D’abord parce que Years and Years*** est scénarisé par le célèbre Russell T. Davies (Queer as Folk, Doctor Who) qui a déjà marqué de son empreinte l’univers sériel british, ensuite parce qu’il est porté par la formidable Emma Thompson, comédienne multiprimée qui met son talent au service d’un personnage très controversé : Vivienne Rook, une femme politique aux idées extrêmes, qui attise les angoisses et les ressentiments des électeurs sous couvert de vouloir « faire entendre la voix de [ses] concitoyens ». Toute ressemblance avec des personnages politiques populistes existant en France et en Grande-Bretagne ne serait, bien sûr, nullement fortuite.
Bien qu’explorant l’avenir proche de notre humanité (jusqu’en 2034), la série s’ancre d’abord dans ce qui constitue le creuset du temps présent : vagues migratoires, Brexit, dérives technologiques et… réélection de Donald Trump…

Outre l’acuité et le caractère visionnaire de son propos, Years and Years se distingue par une réalisation d’une grande fluidité et un premier épisode impressionnant qui nous entraîne en quelques minutes au cœur d’un tourbillon d’émotions.
À peine les a-t-on rencontrés que l’on se sent happé par le destin bousculé des Lyons, cette famille de Manchester formidablement aimante et humaine, mais pleine de tensions et de contradictions. Entre l’oncle cynique (Russell Tovey) sur le point d’épouser Ralph; la tante militante et bohème (Jessica Hynes); le couple (Rory Kinnear et T’Nia Miller) en plein questionnement face à ses adolescents, aux aspirations mouvantes; la jeune tante Rosie emballée par son nouveau boyfriend potentiel et la Granny (Anne Reid) toujours connectée à sa tribu… Chacun tente d’imaginer son avenir alors que la Grande-Bretagne vient de quitter l’Union européenne et que les temps s’annoncent incertains.

Une série très réaliste

Le réalisme de la série est encore renforcé par un casting au sein duquel la diversité ne relève pas de la posture, mais d’un ancrage profond au sein d’une population profondément diverse.
En choisissant de suivre le clan des Lyons sur quinze années et en les confrontant à des bouleversements majeurs – le Brexit n’est que la pointe émergée de l’iceberg -, Russel T. Davies offre au public l’opportunité de réfléchir à son avenir proche entre points de rupture, pollution, politique de migration, faillite européenne, politiciens extrêmes et menaces d’instabilité mondiale.
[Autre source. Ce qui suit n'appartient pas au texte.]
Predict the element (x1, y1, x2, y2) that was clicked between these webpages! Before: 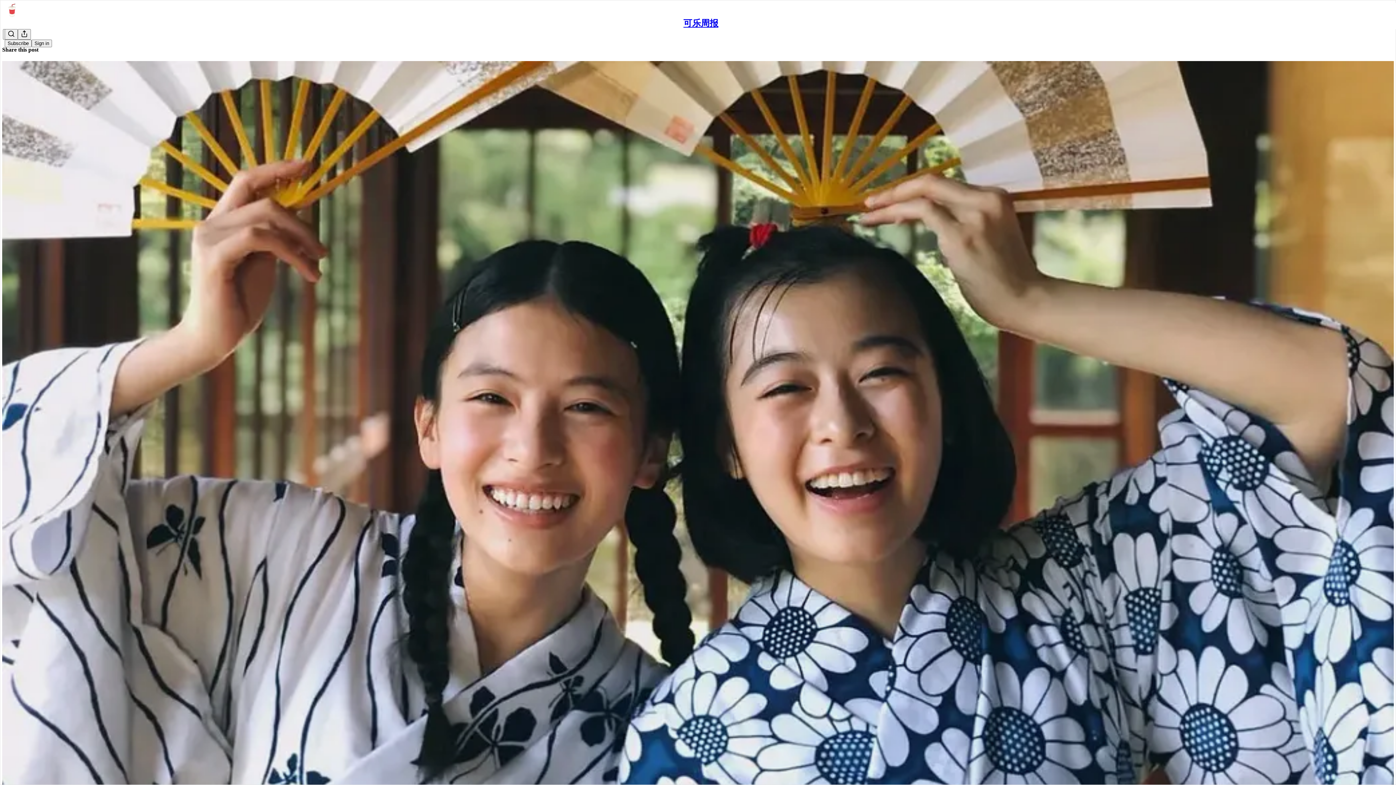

Très impressionnant, le premier épisode n’est pas gai, même si la série n’est pas dénuée d’humour, mais la série n’est as dénuée d’optimisme, promet son créateur.
Présentée au cours de la soirée de clôture du festival CanneSeries, Years and Years n’a pas manqué de secouer la salle. Face à une assistance internationale, la série de Russel T. Davies a en effet soulevé de nombreux échos.
La série sera aussi diffusée à partir du 24 juin sur HBO.